***** Data in this exercise *****

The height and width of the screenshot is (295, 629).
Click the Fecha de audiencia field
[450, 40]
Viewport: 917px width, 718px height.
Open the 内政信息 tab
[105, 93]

*****

*Exercise details*
Every record above should be output exactly.

*Expected output*
The height and width of the screenshot is (295, 629).
Click the Fecha de audiencia field
[450, 40]
Viewport: 917px width, 718px height.
Open the 内政信息 tab
[105, 93]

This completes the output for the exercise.